* WHAT TO PRODUCE *
Read through the records. Copy each line that has the word "agent".

* WORKING DATA *
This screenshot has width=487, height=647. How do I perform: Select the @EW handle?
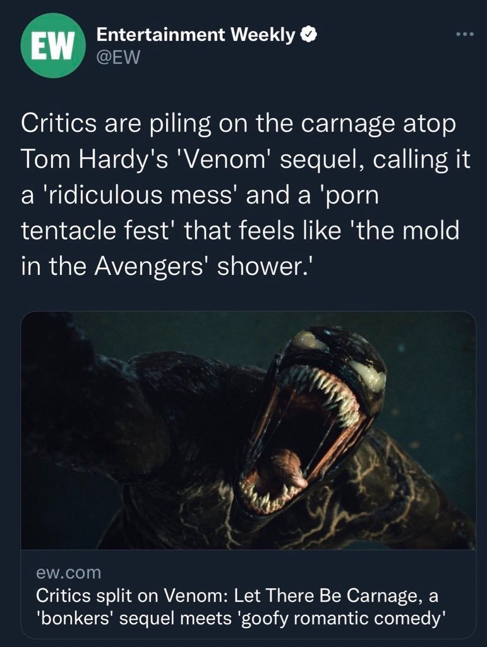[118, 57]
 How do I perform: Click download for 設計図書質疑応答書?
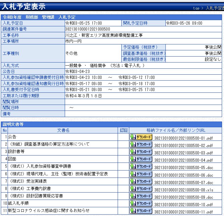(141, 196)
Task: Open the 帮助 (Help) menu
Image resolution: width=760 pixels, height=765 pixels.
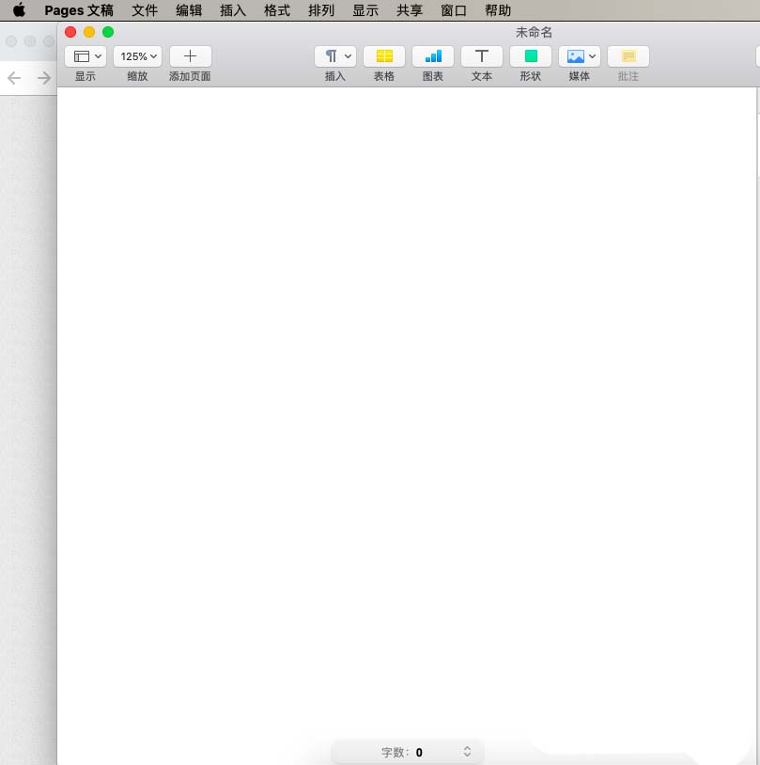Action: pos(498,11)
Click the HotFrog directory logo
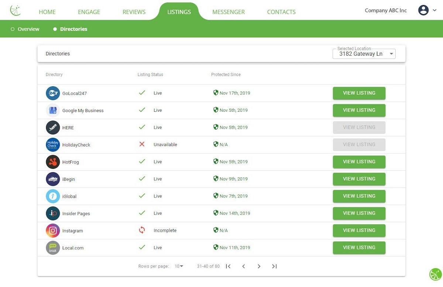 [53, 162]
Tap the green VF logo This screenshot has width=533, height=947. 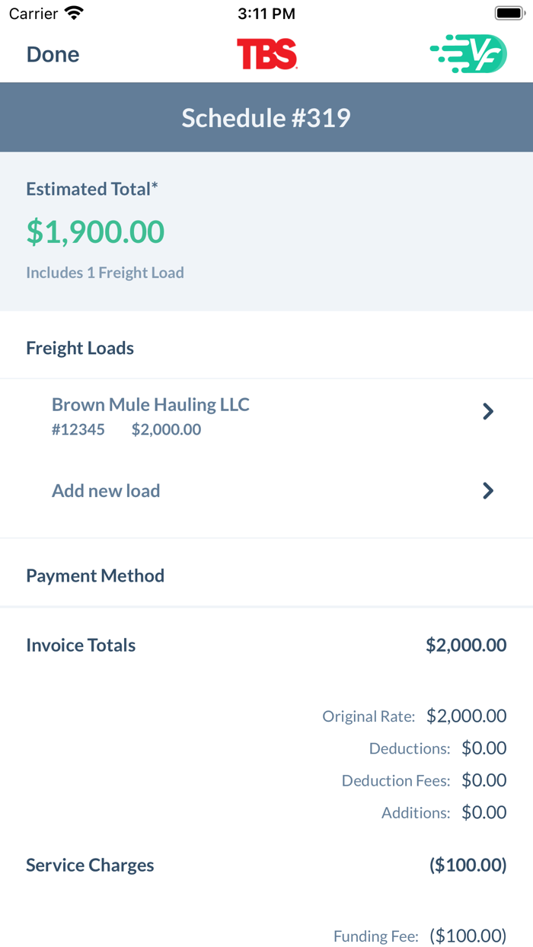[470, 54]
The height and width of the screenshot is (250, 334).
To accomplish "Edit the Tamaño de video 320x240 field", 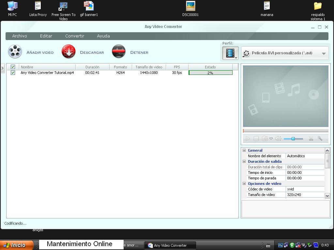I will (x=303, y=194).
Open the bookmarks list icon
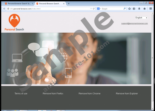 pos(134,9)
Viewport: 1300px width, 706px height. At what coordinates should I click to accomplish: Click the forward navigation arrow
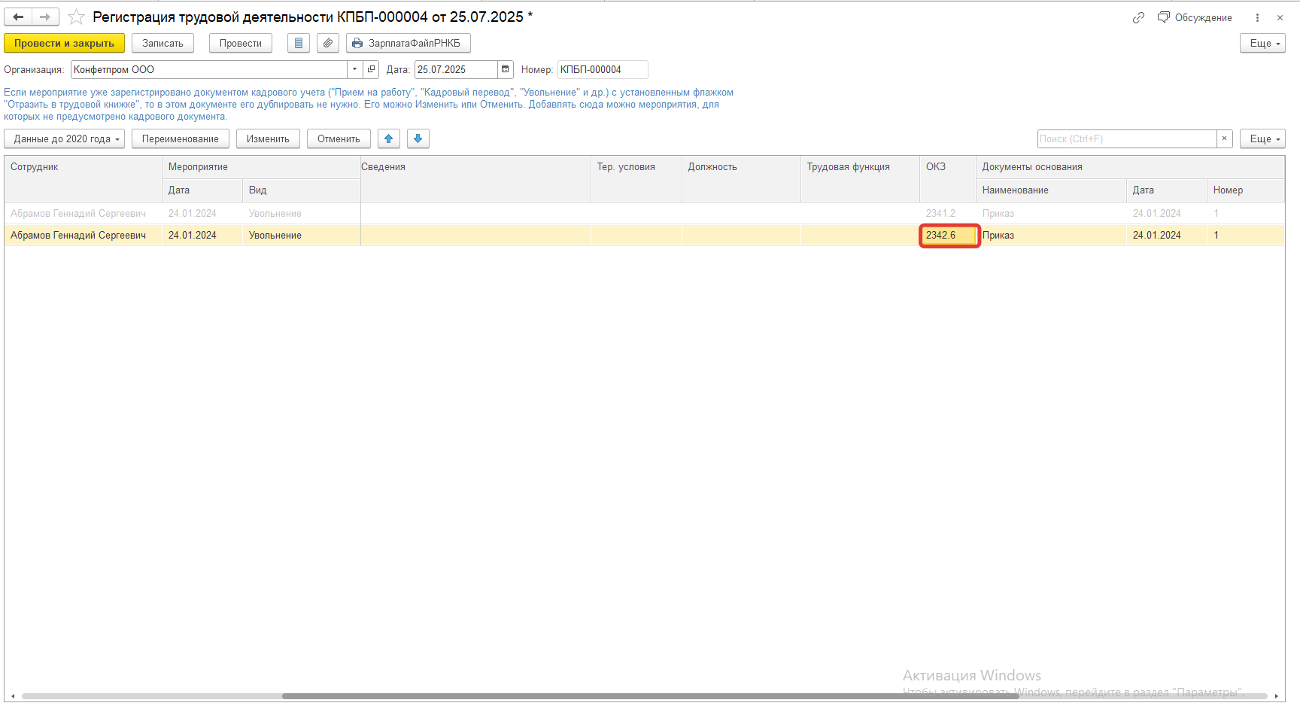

==

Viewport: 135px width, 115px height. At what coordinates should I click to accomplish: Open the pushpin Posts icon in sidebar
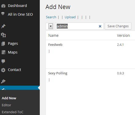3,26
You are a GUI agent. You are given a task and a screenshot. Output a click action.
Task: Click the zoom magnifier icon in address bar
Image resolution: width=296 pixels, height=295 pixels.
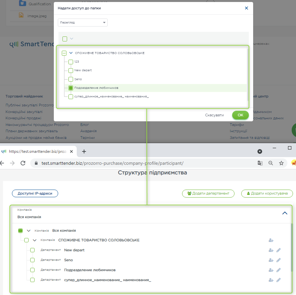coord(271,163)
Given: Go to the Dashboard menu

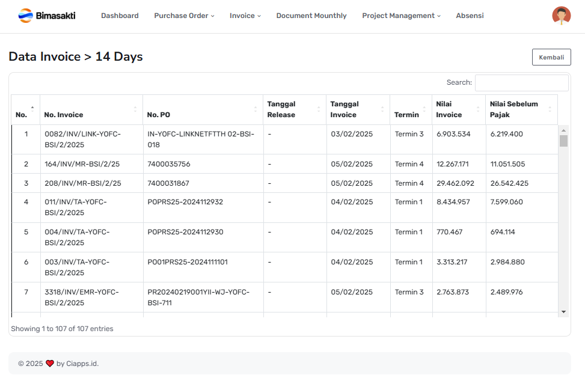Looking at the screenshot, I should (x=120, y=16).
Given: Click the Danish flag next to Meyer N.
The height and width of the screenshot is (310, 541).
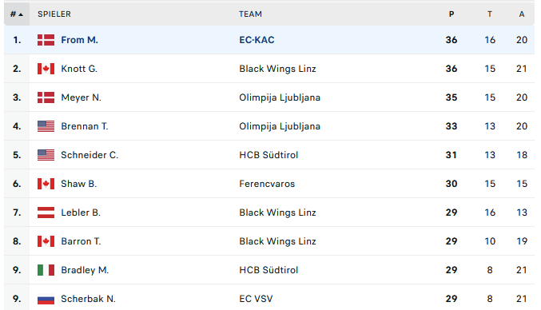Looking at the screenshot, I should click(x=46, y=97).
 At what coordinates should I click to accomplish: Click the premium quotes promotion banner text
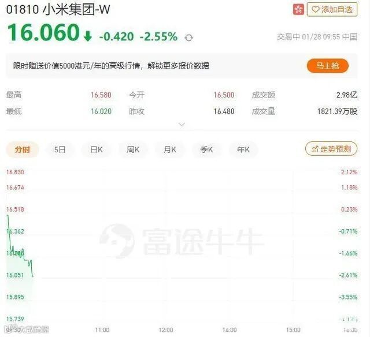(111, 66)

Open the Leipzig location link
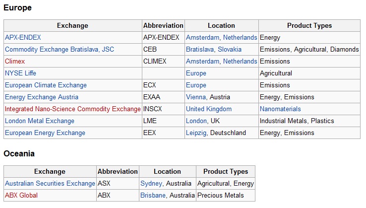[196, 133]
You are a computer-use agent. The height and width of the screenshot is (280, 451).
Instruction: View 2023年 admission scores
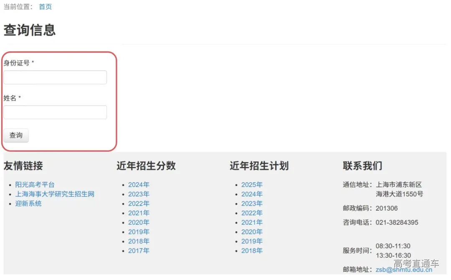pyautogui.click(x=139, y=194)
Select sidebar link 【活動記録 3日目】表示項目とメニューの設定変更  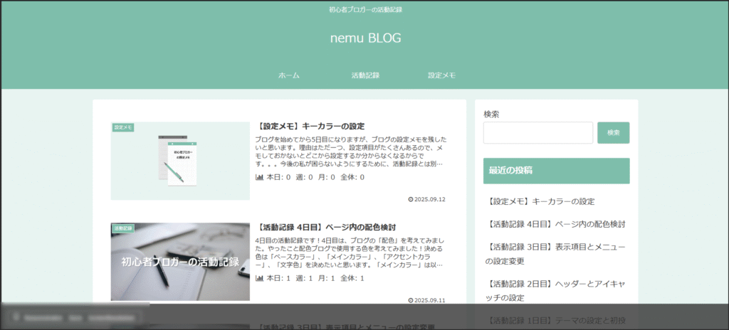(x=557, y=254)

* SOLUTION TO THIS PROBLEM *
You are a GUI agent. You are given a task and a screenshot. Output a click action.
You are a computer-use agent. The height and width of the screenshot is (280, 451).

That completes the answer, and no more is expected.